Кинжал для левой руки - Черкашин Николай Андреевич
Гордый облик Надежды Георгиевны, жены кавторанга Михайлова, я воплотил в фигуре «Комсомолки с книгой» или «Вузовки», как значится в каталоге… Ужасное слово! Неприличие какое-то… Вы подумайте только, сказать о девушке: «Ву-зов-ка». Черт знает что!..
— Простите, — перебил его Шулейко. — А самого Михайлова вы не изображали?
— Нет. В тех фигурах, что выставлены в Ретро-парке, Михайлова нет.
— А фотографии его у вас не сохранилось?
— У меня вообще ничего не сохранилось. Думаю, что фотографий Михайлова вы нигде не найдете. Во-первых, он не любил фотографироваться, во-вторых… Вот во-вторых-то, я и хочу все рассказать… В 1931 голу я отформовал для Матросского клуба бюст Сталина. Гипс оказался некачественным, и голова вождя дала трещину. Меня арестовали, обвинили в контрреволюционной деятельности, припомнили офицерские погоны. Но следователю показалось и этого мало — пришил шпионаж в пользу Турции за то, что накануне ареста разжег костер на берегу моря, а значит — подавал сигнал турецким подводным лодкам. На самом деле мы праздновали Олин день рождения и в развалинах Херсонеса жарили вечером на костре мидий. Дали мне на всю катушку — двадцать лет лагерей плюс пять ссылки. Вот тогда-то я и сказал себе: «Сие есть кара. От судьбы не уйдешь». И принял свою участь как заслуженную, ибо «Святой Петр» снился мне едва ли не каждую ночь. После ареста совесть меня отпустила. Я искупал свою давнюю вину. Строили дорогу в приполярном Урале. На девятый год я превратился в старика-доходягу, хотя мне не было еще и сорока пяти. В ту зиму я уже готовился «к отправке на волю с фанерной биркой на ноге». Надо было найти спасение… И я его нашел. Помог мне в том не кто иной, как… капитан второго ранга Николай Николаевич Михайлов…
В конце сорокового года я, ни на что особенно не надеясь, написал письмо наркому обороны о том, что располагаю важными научными сведениями, которые могут быть использованы для защиты СССР. Упомянул о работах Михайлова на подводной лодке «Сирена».
Случилось чудо — меня отправили в Москву в Особое техническое бюро под начало весьма энергичного инженера-изобретателя Бекаури.

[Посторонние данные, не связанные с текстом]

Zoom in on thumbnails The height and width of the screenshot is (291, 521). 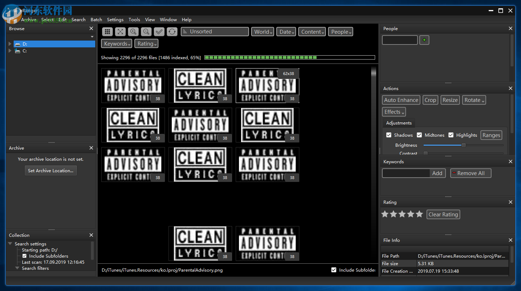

Особым наше техбюро называлось потому, что в нем преобладали репрессированные конструкторы. Наша группа разрабатывала сверхмалую подводную лодку «Пигмей». Для ее испытания я и еще несколько инженеров были направлены в Севастополь. Мы приехали туда за неделю до начала войны да так там и застряли, став как бы неофициальным филиалом Остехбюро.
Об Оле и дочери я ничего не знал. В город нас не выводили. Но я нашел способ побывать дома… И вот вхожу я в родные комнаты в сопровождении двух работников НКВД. В кабинете Глаша клеит новые обои.
«Здравствуй, Глаша».
«Здравствуйте, коли не шутите», — отвечает она со стремянки.
«А где Ольга Адамовна?»
«Там, где и все жены врагов народа. Где же ей еще быть-то?»
Пропустил я это мимо ушей.
«Здесь в шкафу хранились чертежи. Целый рулон… Она с собой их забрала?»
«Я ей в чемоданы не заглядывала!»
Глаша пришлепнула и разгладила на стене новый лист обоев…
Летом сорок второго, во время массированного авианалета, тяжелая бомба попала во флигелек, где размещался филиал Остехбюро. Я едва выбрался из-под дымящихся обломков и, оглушенный, побрел, покачиваясь, наугад. Меня никто не хватился, никто не остановил. Шел последний штурм Севастополя… Кому я был нужен? Глупо было идти в комендатуру и просить: арестуйте меня снова. Но и оставаться на виду в городе, где суд правился по законам осадного положения, тоже было нельзя.
Не помню, как добрел я до старого Итальянского кладбища. Старинные склепы заросли бересклетом так, что по дорожкам, когда-то ухоженным, а теперь запущенным, пришлось пробираться как по непроглядным зеленым коридорам. Солнечные блики играли на замшелых ликах мраморных ангелов и скорбящих богинь. Вдруг двери одного из склепов приоткрылись с ржавым скрипом, и из сумрака гробницы выбралось существо в драном матросском бушлате, стоптанных опорках и татарской тюбетейке. Заметив друг друга, мы оба замерли — испуганно, настороженно, выжидающе…
«Чего тут забыл?» — спросило существо, заросшее седовато-рыжей старческой бородой. Трудно было узнать в кладбищенском стороже некогда блестящего капитана 1-го ранга русского морского агента в Риме барона Дризена. Но я узнал и невесело усмехнулся.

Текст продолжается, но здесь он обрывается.